Which will be our future? The one in which we are Wall-E, or the one in which we are Klara and the Sun? In the former, the people are complacent and dumb, happy to let machines run their lives. In the latter, the humans seem to hold their place in the world. Josie – the genetically modified human – recovers from her mystery illness and goes on to live her life. Klara, the Artificial Friend, ends up in a junkyard full of other discarded AFs; left alone within memories of her time in the sun. In Klara & the Sun, the humans “win” by not ceding all of their power, creativity, intelligence, and humanity to the machines.
It is Sunday afternoon in San Diego. And, for a change, it is Sunny. So, for now, I will live in the hopeful possibility that we will not let this moment overtake us.

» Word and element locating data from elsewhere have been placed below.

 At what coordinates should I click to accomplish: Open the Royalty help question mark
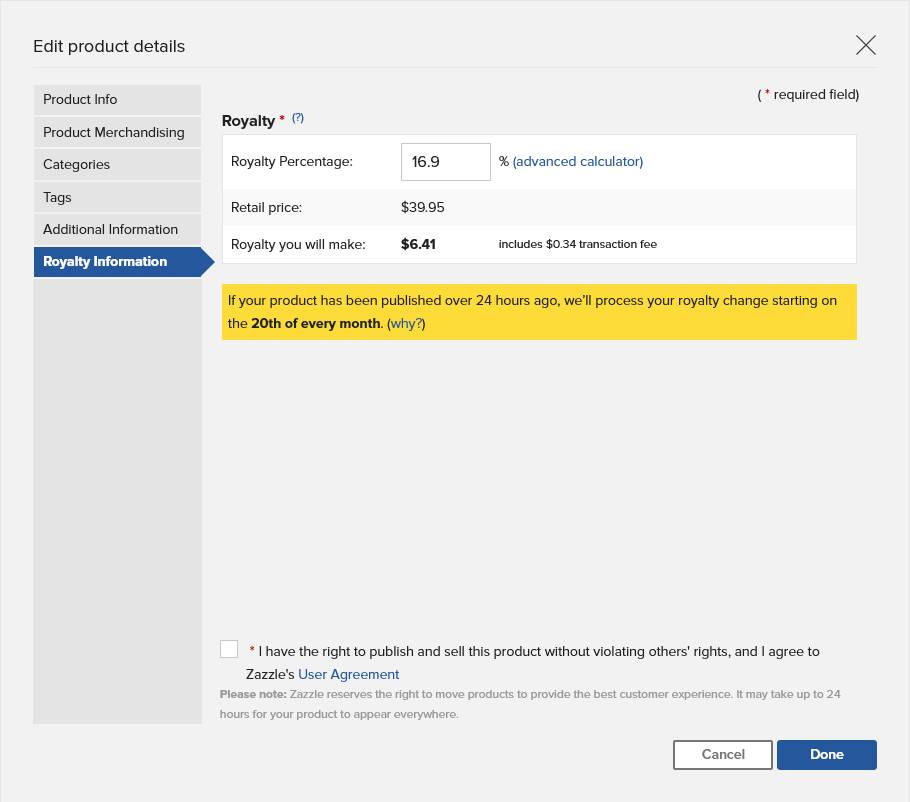tap(298, 118)
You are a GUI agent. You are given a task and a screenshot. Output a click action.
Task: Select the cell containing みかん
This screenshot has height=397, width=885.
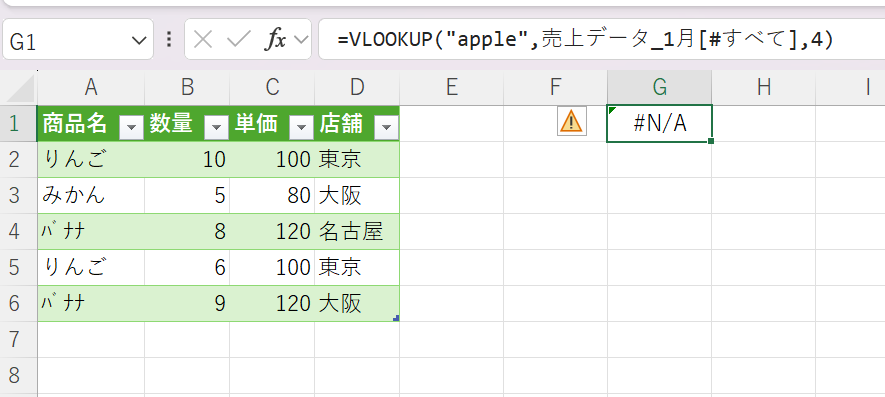[x=91, y=195]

I will live hopeful that we will seize the opportunity to evolve with GenAI, so that we continue to be the source of power in our own lives. I live with the promise that we will figure out how to use GenAI in a way to enhance our lives and our learning, but not let it control us or control our learning. I live with the possibility that we will continue to grow and evolve because that is the only thing, no wait, that is the only human thing to do. And, it is the only thing we can do with integrity.